I had an unfortunate (and costly) incident while machining this part: my mill drawbar is getting old and sticks a bit, often needing a sharp rap to free the tool in the spindle. Well, in that process I lost control of the probe and it crashed into the upper left corner of the part below, shattering the stylus on the probe. Nothing that $100 and another round of dialing in and configuring a new probe won’t take care of (sigh).
Regardless of my woes, the show must go on. Here we have the puck plate ready to install.
Since I won’t have the required access after the puck plate is installed, I went ahead and preinserted the zip-ties in prep for securing the GPS pucks’ wiring bundles.
I then finished physically installing both the puck plate and 3 GPS pucks atop of it (HXr/ AHRS, TruTrak ADI, and MiniUni2 Mini-EFIS). As you can see, all the copious amounts of included cabling has been wrangled, or in the case of forwardmost MiniUni2 GPS puck the cable is routed over to the left side of the avionics bay via the aft side of the F28 bulkhead.
I then continued on in my quest to find the most reasonable configuration for the Taxi Light pivot arm, with pivot arm #6 making its debut.
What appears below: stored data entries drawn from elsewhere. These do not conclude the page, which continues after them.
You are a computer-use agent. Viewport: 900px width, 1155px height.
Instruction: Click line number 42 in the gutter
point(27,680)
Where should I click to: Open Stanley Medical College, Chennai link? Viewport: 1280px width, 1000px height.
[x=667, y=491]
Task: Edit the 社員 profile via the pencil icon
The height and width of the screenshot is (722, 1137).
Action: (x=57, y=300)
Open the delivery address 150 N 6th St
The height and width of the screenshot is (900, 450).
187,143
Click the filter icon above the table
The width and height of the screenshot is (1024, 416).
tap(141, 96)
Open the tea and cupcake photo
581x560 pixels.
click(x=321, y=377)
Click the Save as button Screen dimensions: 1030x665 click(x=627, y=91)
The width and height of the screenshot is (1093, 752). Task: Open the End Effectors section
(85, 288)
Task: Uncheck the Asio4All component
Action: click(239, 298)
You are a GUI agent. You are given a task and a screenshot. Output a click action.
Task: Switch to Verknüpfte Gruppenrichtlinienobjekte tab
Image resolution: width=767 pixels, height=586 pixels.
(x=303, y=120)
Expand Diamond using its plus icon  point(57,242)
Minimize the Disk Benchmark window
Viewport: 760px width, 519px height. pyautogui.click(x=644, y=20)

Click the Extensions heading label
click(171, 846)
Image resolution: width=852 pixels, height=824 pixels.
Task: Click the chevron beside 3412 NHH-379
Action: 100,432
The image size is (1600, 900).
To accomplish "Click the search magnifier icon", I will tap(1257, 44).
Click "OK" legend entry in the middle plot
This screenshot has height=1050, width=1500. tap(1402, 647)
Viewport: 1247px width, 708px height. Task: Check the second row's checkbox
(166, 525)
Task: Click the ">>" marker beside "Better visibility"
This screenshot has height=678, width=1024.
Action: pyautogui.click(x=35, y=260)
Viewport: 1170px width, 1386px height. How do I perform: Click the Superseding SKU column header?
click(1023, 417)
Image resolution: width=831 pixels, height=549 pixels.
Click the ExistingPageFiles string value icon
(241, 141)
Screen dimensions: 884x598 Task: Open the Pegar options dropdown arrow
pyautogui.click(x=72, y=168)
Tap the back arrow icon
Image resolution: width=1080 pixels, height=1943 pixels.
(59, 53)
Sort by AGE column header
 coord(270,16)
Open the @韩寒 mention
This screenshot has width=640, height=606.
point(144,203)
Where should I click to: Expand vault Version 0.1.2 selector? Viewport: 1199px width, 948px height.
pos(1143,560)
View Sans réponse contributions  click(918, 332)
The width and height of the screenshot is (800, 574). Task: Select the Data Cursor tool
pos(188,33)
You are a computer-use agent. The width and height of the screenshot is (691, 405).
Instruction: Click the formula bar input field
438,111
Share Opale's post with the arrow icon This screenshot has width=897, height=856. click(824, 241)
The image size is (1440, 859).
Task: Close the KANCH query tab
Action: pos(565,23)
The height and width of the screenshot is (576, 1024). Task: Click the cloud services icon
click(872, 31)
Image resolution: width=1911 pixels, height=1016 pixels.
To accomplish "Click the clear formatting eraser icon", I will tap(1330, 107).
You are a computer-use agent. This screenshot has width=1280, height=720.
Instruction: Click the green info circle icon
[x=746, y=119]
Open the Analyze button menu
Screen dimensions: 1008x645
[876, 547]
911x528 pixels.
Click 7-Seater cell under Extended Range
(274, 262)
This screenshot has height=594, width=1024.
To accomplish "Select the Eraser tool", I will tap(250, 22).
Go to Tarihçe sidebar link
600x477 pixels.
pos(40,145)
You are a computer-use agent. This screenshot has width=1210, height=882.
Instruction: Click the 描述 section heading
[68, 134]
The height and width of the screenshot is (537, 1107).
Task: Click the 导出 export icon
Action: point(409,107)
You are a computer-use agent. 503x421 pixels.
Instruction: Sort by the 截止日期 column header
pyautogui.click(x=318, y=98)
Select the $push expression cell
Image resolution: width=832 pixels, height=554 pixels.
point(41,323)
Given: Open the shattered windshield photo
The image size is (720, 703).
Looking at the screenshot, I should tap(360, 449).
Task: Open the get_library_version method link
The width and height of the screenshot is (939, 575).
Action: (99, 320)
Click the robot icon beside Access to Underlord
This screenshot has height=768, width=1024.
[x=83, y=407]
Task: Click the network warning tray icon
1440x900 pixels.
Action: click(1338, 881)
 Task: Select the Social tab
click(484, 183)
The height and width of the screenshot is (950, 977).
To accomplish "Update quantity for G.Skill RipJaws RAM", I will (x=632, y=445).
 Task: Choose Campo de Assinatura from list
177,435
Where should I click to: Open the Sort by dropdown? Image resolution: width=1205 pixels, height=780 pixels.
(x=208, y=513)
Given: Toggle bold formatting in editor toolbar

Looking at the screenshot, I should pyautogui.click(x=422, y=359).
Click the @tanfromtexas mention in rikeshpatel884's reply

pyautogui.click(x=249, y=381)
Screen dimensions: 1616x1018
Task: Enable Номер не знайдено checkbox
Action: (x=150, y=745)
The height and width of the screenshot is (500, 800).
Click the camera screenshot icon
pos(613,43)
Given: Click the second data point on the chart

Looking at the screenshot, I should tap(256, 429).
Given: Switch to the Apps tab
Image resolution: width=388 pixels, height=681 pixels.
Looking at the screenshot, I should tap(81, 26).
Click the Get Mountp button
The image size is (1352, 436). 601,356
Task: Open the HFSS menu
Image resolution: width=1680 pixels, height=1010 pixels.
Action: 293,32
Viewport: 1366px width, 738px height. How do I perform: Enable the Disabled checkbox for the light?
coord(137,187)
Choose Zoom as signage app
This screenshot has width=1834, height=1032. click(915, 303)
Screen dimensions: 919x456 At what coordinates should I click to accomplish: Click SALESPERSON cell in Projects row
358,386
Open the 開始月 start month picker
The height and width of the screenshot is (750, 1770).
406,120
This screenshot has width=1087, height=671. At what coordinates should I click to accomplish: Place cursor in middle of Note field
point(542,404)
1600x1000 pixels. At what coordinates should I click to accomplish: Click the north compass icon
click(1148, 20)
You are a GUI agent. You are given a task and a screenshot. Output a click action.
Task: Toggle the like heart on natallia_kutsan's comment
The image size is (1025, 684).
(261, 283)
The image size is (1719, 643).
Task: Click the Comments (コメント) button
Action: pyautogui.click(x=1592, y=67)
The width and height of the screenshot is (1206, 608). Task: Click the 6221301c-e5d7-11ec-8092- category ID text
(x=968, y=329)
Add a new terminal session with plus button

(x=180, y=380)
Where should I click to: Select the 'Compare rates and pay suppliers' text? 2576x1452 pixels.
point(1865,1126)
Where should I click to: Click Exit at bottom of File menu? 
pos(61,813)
And here is pivot arm #6 in the up/closed position.
And also some exterior shots of it in the closed position (pic 1) and the open position (pic 2). Again, at this point the closed position is more critical to get this bird in the air than the open position.
That being said, you can see the angle of the open light —which should be close to parallel with the ground— pointing downward a good bit… as in not stellar open fashion.
Thus after some assessment, I introduced a significant configuration change with pivot arm #7 to hopefully optimize both the open and closed taxi light positions. . .
Which works pretty darn well in the closed position. Open position?
Doh! Apparently I didn’t grab a pic. I’ll include a pic in my next post and discuss.
I almost forgot to show that yet another indicator light is working as designed, with the TAXI LT on light firing up when the taxi light is deployed out of the nose.
I’ll also note that after a couple of discussions with the “WiFi Expert” cable gurus out of Valencia, California, I pulled the trigger on the 2 ADS-B IN receiver antenna cables, as well as the pigtails for the GNS-480 connections to the VOR/LOC antenna (in the canard), COM 1 radio antenna, and GPS antenna puck (top of pilot headrest).
I’ll continue to press forward in these extended wrap-up actions to get the electrical system, components and panel instruments installed and operational.